> **List of tasks**:
1. In the text on metal matrix composite shapes, which laboratory awarded the contract that supported the invention?
2. Reproduce the text on metal matrix composite shapes word for word, from "The invention relates to metal" up to and including "through the shaped metal matrix composite.".

This invention was made with Government support under contract number DAAD19-01-2-0006 awarded by the Army Research Laboratory. The Government has certain rights in the invention.
The invention relates to metal matrix composite shapes and methods and apparatuses for making these shaped composites. More particularly, the invention relates to continuously formed, non-cast, metal matrix composite shapes that are integrally formed and have open or closed channels extending longitudinally through the shaped metal matrix composite.
The next generation of high technology materials for use in aerospace and aircraft applications will need to possess high temperature capability combined with high stiffness and strength. Plates and shells fabricated from laminated metal matrix composites, as opposed to monolithic materials, provide the potential for meeting these requirements and thereby significantly advancing the designer's ability to meet the required elevated temperature and structural strength and stiffness specifications while minimizing weight.
These types of laminated metal matrix composites generally comprise relatively long continuous lengths of a reinforcing fibrous material, such as aluminum oxide, in a matrix of a metal, such as aluminum. Continuous fiber metal matrix composite structures may be generally formed by casting the molten matrix metal into a mold containing a preform of fibers. Pressure may be used to force the metal to surround the perform of fibers. The casting molds used in this type of process are expensive, with the cost dramatically increasing as the size of the mold increases.
Another method for forming shaped metal matrix composites includes a hot isothermal drawing process. This process involves the bonding of a plurality of metal infiltrated wires that have been laid-up in a particular shaped arrangement to produce extended lengths of fiber reinforced metal matrix composite shapes. The process of bonding the plurality of metal infiltrated wires can lead to a non-uniform distribution of the fibers throughout the thickness of the walls of the shaped metal matrix composite.
The invention is generally directed to integrally formed metal matrix composites having open or closed channels extending through the metal matrix composite. Open channels are those where there is access to the channel along a longitudinal surface of the metal matrix composite. Closed channels are those in which there is no access along a longitudinal surface of the metal matrix composite. Certain embodiments of the invention include an apparatus for shaping softened metal infiltrated fiber bundles. The apparatus may include an infiltration unit and a shaping die. The shaping die is adapted to shape softened metal infiltrated fiber bundles into a shaped metal matrix composite that has a channel extending through the length of the composite. The infiltration unit supplies the softened metal infiltrated fiber bundle to the shaping die.

> **Provided data**:
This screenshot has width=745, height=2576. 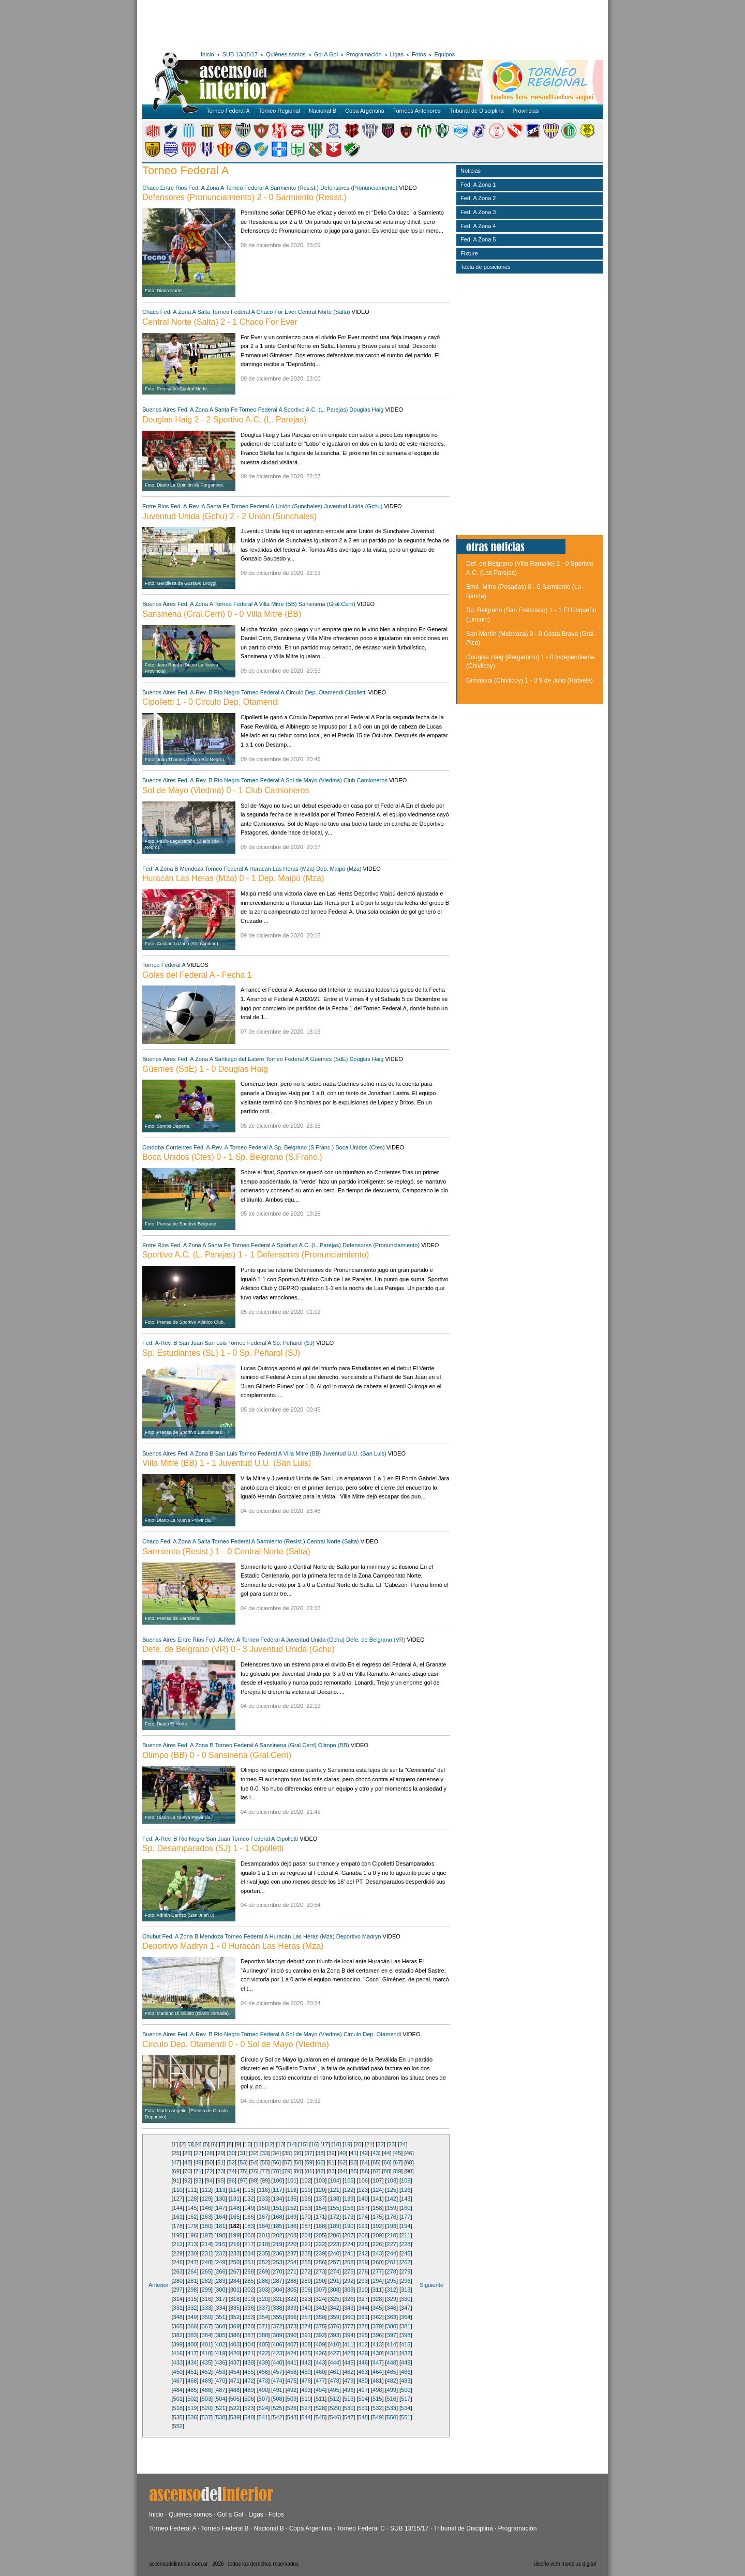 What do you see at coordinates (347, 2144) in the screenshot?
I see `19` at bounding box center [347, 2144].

* * *

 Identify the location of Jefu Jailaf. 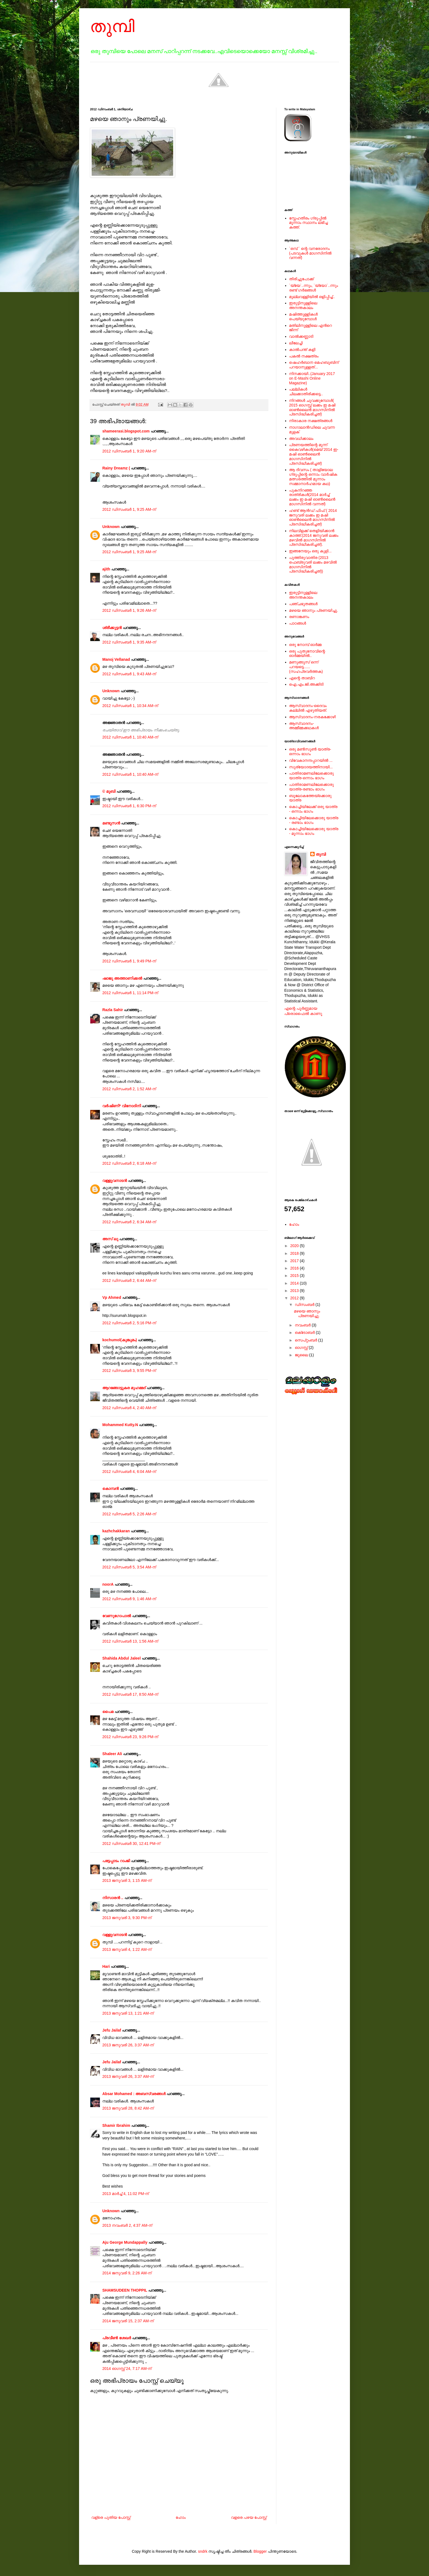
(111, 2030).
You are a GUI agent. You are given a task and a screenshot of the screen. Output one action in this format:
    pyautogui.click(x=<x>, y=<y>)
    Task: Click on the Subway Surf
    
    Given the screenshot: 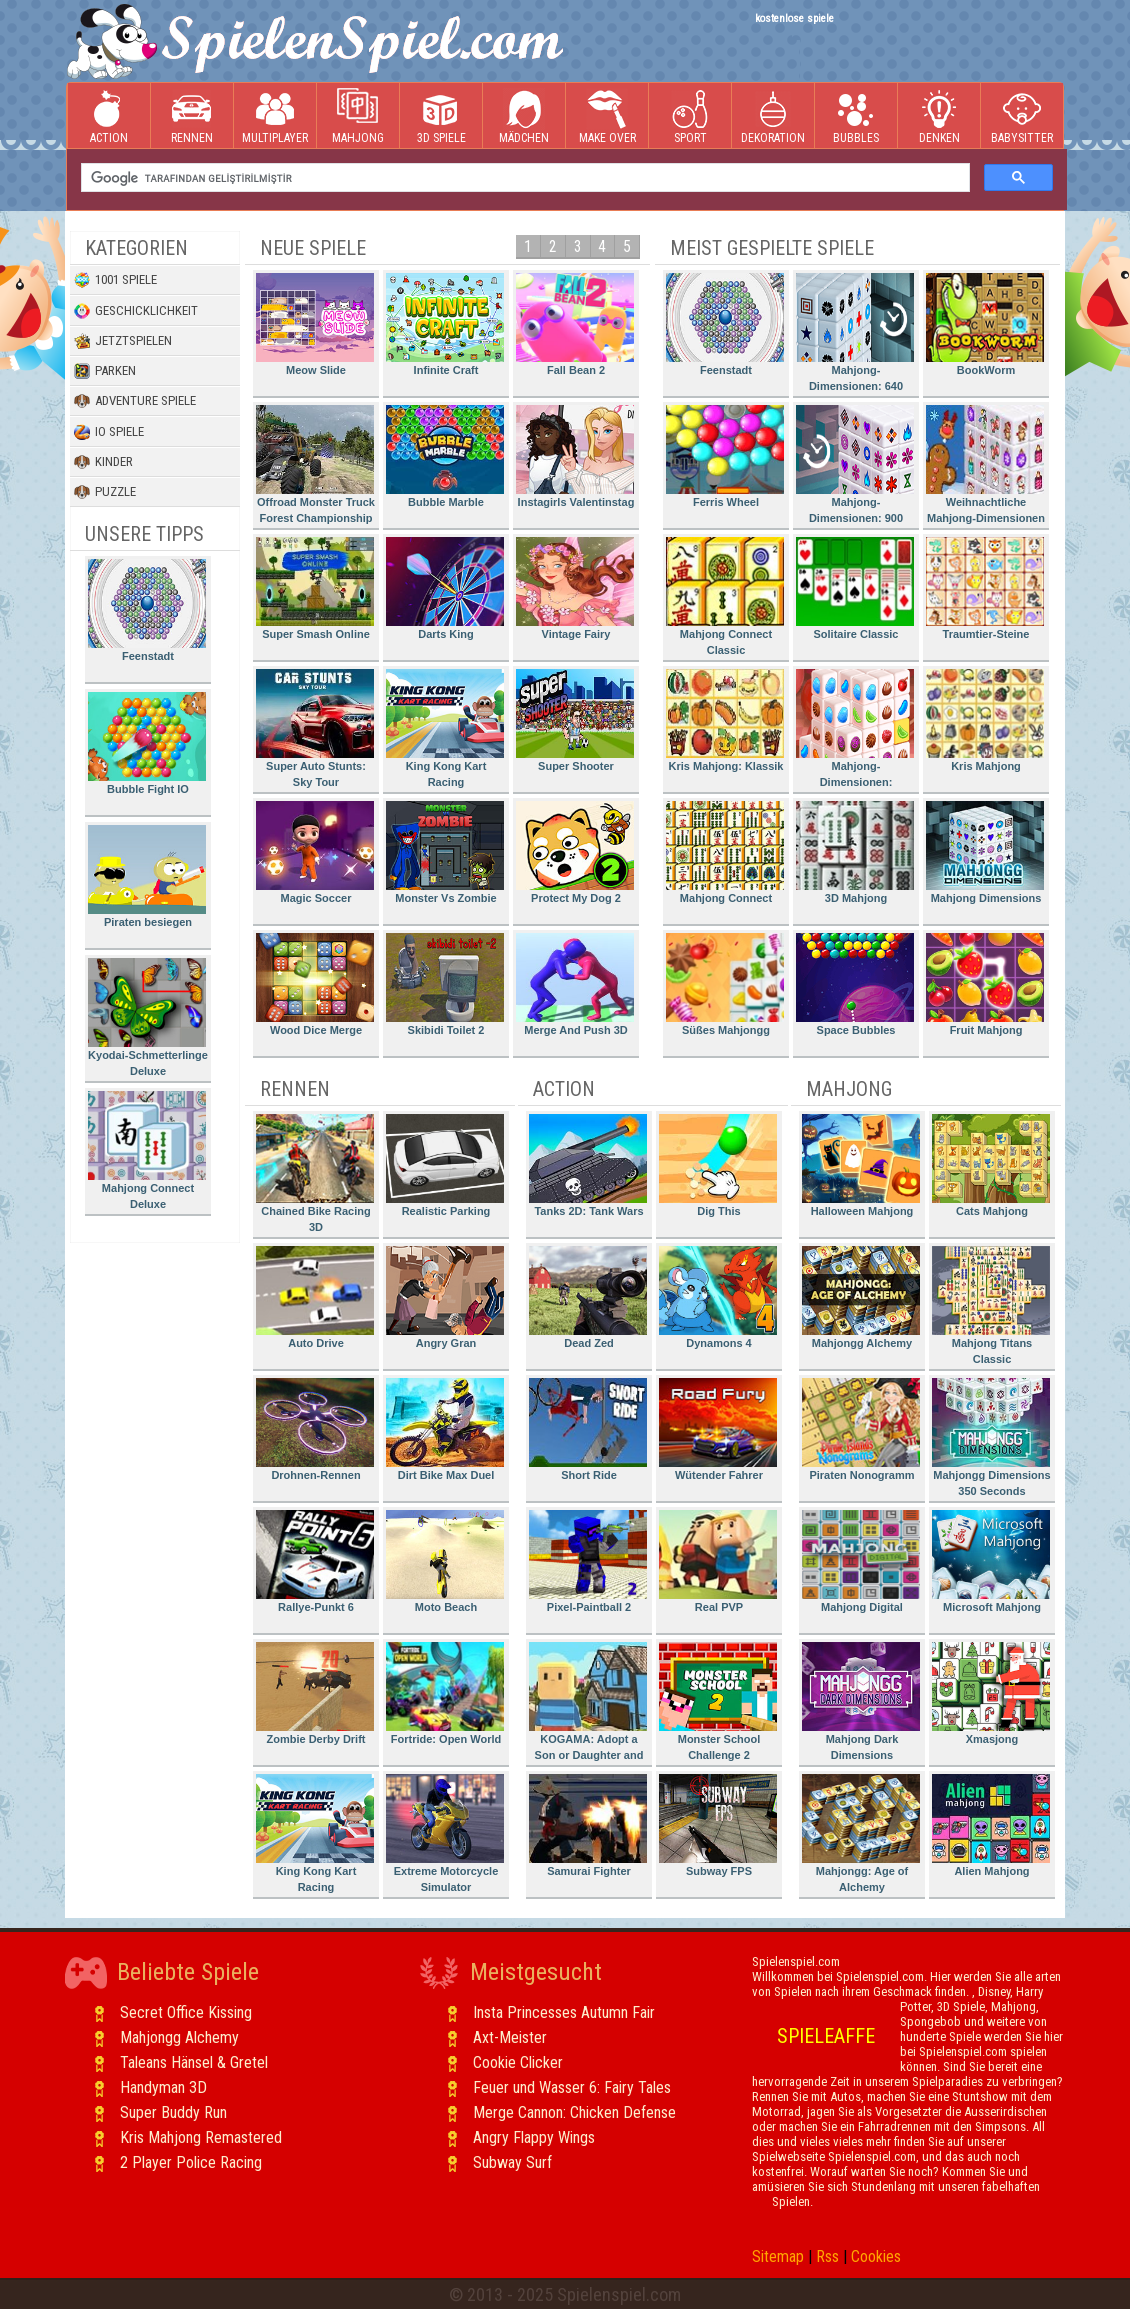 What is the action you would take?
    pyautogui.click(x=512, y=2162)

> **Solutions below**:
1. The Army Research Laboratory

2.
The invention relates to metal matrix composite shapes and methods and apparatuses for making these shaped composites. More particularly, the invention relates to continuously formed, non-cast, metal matrix composite shapes that are integrally formed and have open or closed channels extending longitudinally through the shaped metal matrix composite.